The fromagerie Androuet was founded by Henri Androuët in 1909 in France and has eight branches in Paris today. Frenchman Alexandre Guarneri opened Androuet’s first British branch in Old Spitalfields market in April 2010. Together with his brother Leo and head chef Alessandro Grano, the young and dynamic team hope to take East London by storm.
Alex and Leo grew up in a foodie household in the North Parisian suburb of Chantilly. Their father being a food importer and their mother being a chef meant that they were exposed to the culinary industry at an early age. In April 2005, Alex landed a student job at Androuet in Paris, where he worked at the till on the weekends. It didn’t take him long to discover a passion for cheese, which did not go unnoticed by the team at Androuet. Alex developed a close relationship with the head of Androuet, Stéphane Blohorn, who suggested that he should undertake some formal training as well as rotations around seven of the Androuet shops in Paris. Alex took up the challenge.
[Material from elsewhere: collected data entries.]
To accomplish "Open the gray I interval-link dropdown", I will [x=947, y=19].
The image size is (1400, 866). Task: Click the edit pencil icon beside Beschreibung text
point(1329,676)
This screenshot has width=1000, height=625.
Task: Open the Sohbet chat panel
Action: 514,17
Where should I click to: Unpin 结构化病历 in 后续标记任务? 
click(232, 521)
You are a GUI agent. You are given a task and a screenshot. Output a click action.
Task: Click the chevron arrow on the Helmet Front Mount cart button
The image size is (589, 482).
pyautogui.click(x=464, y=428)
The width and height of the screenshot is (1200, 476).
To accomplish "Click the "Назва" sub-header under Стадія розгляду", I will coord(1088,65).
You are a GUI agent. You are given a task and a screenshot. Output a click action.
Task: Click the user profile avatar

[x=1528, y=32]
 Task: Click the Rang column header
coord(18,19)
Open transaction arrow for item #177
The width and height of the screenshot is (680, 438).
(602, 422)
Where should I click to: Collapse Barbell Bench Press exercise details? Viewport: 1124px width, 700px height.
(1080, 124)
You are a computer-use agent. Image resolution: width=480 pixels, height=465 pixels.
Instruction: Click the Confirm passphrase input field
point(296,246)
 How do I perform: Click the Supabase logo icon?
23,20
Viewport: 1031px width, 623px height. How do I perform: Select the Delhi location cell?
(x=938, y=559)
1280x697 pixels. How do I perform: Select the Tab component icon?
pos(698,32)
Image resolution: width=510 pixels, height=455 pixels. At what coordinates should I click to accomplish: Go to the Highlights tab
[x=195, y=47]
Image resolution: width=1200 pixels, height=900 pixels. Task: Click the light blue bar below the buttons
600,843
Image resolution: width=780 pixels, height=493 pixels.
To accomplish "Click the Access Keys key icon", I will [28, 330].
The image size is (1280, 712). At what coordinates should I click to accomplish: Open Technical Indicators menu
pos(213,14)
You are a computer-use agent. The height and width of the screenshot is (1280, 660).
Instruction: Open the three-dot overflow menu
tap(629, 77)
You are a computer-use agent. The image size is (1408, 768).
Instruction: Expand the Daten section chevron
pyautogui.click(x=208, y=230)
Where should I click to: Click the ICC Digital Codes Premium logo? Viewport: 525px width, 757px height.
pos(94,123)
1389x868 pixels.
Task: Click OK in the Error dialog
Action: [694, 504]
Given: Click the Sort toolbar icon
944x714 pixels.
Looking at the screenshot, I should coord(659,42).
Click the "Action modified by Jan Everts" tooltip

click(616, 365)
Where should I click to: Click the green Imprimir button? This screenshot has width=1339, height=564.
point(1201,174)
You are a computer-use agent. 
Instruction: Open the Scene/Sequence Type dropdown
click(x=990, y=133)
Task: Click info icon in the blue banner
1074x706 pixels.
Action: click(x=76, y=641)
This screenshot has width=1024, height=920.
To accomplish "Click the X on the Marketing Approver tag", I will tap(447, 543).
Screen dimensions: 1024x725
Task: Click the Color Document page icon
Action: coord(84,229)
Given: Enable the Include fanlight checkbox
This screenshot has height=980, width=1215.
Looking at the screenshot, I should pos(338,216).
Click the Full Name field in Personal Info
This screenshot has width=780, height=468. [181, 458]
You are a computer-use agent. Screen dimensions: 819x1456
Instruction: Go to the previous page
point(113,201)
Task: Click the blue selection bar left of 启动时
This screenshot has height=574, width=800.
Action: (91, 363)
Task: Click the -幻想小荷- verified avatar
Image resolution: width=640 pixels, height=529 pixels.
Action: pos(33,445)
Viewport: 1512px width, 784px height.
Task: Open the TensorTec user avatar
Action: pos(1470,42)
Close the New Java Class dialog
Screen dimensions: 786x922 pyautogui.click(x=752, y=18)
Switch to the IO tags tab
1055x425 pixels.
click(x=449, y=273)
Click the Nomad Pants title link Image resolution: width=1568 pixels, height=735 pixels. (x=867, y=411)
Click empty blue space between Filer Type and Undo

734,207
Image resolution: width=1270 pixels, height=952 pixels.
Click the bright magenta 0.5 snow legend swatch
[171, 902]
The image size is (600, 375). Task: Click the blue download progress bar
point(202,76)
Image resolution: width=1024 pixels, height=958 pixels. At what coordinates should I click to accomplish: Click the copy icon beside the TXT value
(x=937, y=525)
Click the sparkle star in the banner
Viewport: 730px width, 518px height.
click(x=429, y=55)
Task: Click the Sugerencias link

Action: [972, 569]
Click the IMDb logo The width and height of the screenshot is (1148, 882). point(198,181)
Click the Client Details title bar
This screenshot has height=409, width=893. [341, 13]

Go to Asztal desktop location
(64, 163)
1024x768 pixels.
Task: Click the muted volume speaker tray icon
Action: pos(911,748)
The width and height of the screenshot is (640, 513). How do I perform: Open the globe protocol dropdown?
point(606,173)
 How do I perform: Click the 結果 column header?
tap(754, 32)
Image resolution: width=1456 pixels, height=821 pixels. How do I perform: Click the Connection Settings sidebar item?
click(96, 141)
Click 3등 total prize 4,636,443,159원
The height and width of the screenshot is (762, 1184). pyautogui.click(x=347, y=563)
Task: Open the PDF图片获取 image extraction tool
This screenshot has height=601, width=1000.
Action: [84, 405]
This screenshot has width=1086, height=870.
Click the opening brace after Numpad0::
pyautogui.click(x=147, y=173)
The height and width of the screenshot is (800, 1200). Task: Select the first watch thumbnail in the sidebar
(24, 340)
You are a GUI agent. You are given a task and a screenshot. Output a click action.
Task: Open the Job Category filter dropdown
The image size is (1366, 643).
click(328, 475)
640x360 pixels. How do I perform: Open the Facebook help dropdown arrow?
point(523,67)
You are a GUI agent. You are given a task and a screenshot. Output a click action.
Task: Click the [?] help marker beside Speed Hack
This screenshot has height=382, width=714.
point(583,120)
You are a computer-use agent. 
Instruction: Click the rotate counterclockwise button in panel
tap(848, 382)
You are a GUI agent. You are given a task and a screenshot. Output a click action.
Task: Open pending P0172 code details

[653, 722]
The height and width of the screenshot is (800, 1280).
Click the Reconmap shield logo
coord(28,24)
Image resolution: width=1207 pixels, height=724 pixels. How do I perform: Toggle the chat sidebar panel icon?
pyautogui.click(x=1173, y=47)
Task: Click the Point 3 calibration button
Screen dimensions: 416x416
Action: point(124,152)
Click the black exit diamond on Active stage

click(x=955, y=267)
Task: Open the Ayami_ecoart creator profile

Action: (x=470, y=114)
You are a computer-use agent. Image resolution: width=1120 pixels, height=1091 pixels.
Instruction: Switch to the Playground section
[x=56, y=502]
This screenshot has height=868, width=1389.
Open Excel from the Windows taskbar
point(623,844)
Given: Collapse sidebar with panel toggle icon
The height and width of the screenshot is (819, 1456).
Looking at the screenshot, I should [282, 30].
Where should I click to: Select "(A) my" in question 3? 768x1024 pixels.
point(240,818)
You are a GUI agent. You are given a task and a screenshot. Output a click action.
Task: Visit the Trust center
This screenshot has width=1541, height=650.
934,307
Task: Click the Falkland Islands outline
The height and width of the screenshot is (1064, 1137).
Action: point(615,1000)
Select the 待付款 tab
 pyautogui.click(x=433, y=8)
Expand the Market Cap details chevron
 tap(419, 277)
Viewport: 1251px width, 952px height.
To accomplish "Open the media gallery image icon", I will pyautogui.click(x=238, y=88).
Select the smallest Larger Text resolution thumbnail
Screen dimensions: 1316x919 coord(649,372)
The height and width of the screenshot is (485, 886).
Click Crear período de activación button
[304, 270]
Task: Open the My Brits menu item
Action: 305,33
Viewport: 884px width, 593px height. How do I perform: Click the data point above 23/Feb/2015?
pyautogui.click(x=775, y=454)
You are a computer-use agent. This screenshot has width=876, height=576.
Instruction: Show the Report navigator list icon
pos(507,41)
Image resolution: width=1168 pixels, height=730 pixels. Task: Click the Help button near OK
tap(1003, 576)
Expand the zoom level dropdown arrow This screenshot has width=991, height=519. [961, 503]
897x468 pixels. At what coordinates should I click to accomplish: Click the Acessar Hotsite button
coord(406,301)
“Each cheesemonger at Androuet has a different approach to selecting and maturing cheeses, so I gained a lot of valuable experience during the rotation period.”
After finishing his studies, he went back to work at Androuet in Paris for nine months before embarking on a voyage through the Americas. After his travels he decided that his future lied outside of France and he made the decision to move to London. Determined to find a job doing what he loved most, his first port of call was the revered British cheesemonger’s Paxton & Whitfield on Jermyn Street.
“In August 2008 I came to London and knocked on the door of Paxton & Whitfield asking for some work. They offered me a post as a cheese maturer and I was given some freedom to experiment. There are a conventional set of times for which various cheeses are expected to mature, and I carried out my own tests against them. Berkswell, for instance, is normally aged for nine months but I discovered that at six months it was more flavoursome.”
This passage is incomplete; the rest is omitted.